Cristian Verdú permanece en el edificio Jurel, en el sector Valle Seco de Playa Grande, en Catia La Mar, en el estado La Guaira, intentando rescatar entre los escombros los restos de su madre, Yulida Verdú, y de su primo de 20 años, a punto de cumplirse un mes del colapso ocasionado por el doble terremoto del 24 de junio.

El joven realiza maniobras de rappel junto a su tío y amigos ante la ausencia de auxilio gubernamental y el abandono de la maquinaria pesada. En ese esfuerzo, dijo: “La sangre no se vuelve agua y aquí estaré hasta que Dios me dé la voluntad y la fuerza”.

Un rescate detenido por una losa de concreto

En el edificio Jurel residían más de 100 personas y, en el caso de la familia Verdú, el apartamento albergaba a más de 10 integrantes por la temporada vacacional, indicó el chico durante un recorrido que realizó por el sitio la periodista Maryorin Méndez, en un video publicado en Instagram.

Publicación de Instagram de Maryorin Méndez 🌷Maryorin Méndez 🌷· InstagramEl desolador estado de Cristian Verdú, quien busca el cuerpo de su madre y de un primito en el edificio Jurel de Playa Grande, Catia La Mar. Cristian está solo con su tío y por acá solo dejaron una m…Ver en Instagram →

Verdú explicó que sobrevivió a la tragedia tras salir el 24 de junio hacia Naiguatá al mediodía. Al regresar, cerca de las 10.00 de la noche, encontró el colapso.
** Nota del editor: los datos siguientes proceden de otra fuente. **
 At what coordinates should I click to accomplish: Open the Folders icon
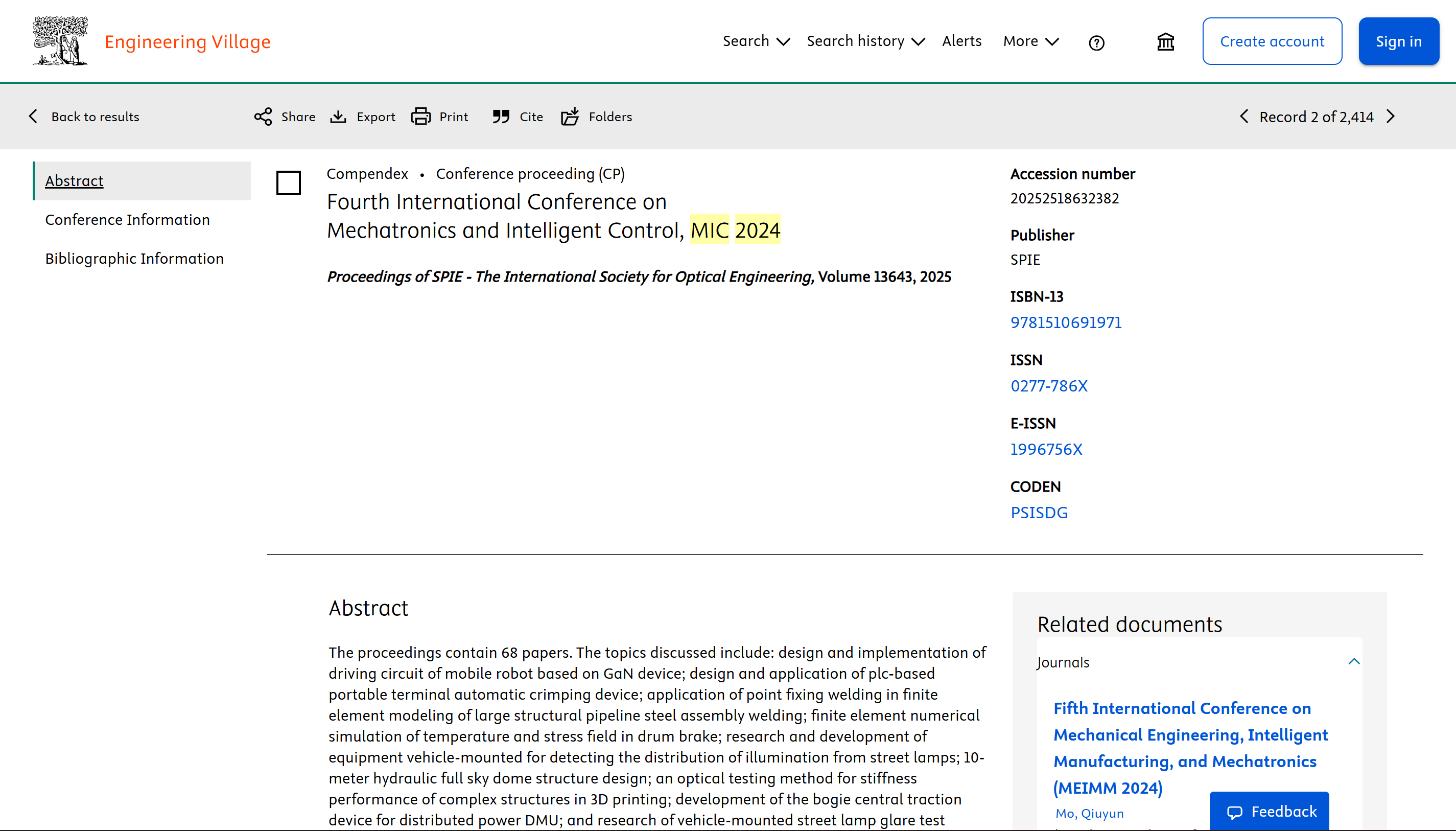[x=570, y=117]
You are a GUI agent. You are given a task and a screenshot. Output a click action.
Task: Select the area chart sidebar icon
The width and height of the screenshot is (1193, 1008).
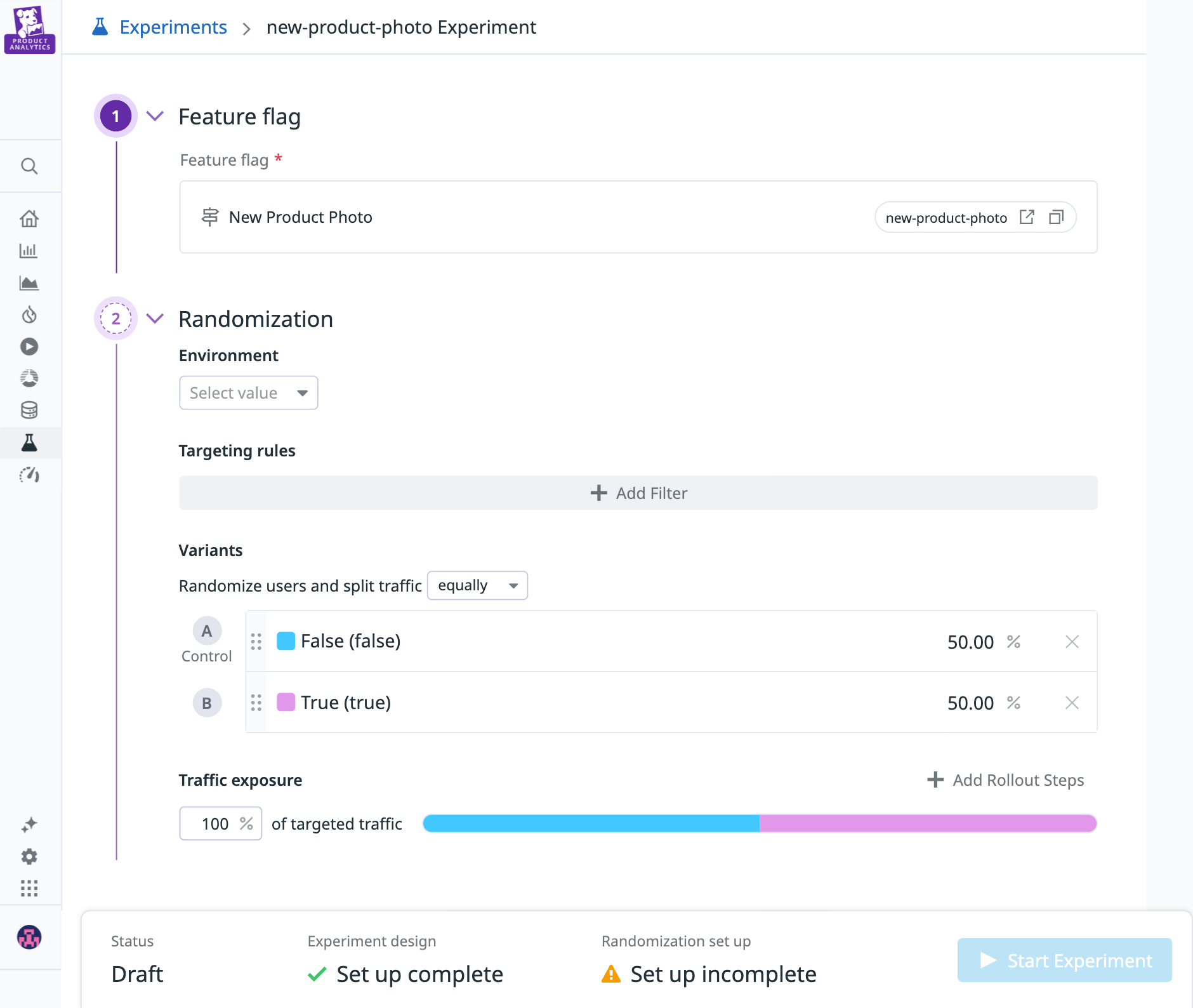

En el suceso también perdió a su hermano de 12 años, Iremerson Verdú, cuyo cuerpo ya fue extraído junto al de otras víctimas, incluyendo el piloto de la estructura y familiares de sus allegados. Sin embargo, una pesada losa de concreto sobre la vivienda ha impedido el rescate de su madre y de su primo.

Riesgo entre civiles y sin equipos de protección

Frente a la falta de respuestas oficiales y al retiro de otras familias afectadas por la ausencia de maquinaria apta, el joven y sus colaboradores han optado por improvisar maniobras de alto riesgo.

“Estamos nosotros los mismos civiles tomando el atrevimiento de tener que montar como rappel para poder llegar al apartamento, debido a que no hemos recibido la ayuda por ningún lado”, declaró Verdú.

También afirmó que en el lugar había una máquina perteneciente a una empresa privada y otra, del Estado, sufrió averías mecánicas y quedó inoperativa.

El joven relató que descendió previamente sin equipos de protección hasta ubicar la zona del inmueble, por lo que planea trasladarse a Caracas para gestionar con conocidos el préstamo de drizas y arneses de seguridad.

“No es fácil, es el subir, el bajar, el estar aquí todo el día sin una respuesta, el no tener una solución, estar de brazos atados, tener que poner mi vida en riesgo en un edificio donde no puedo sacar y recuperar el cuerpo de mi mamá…”, expresó.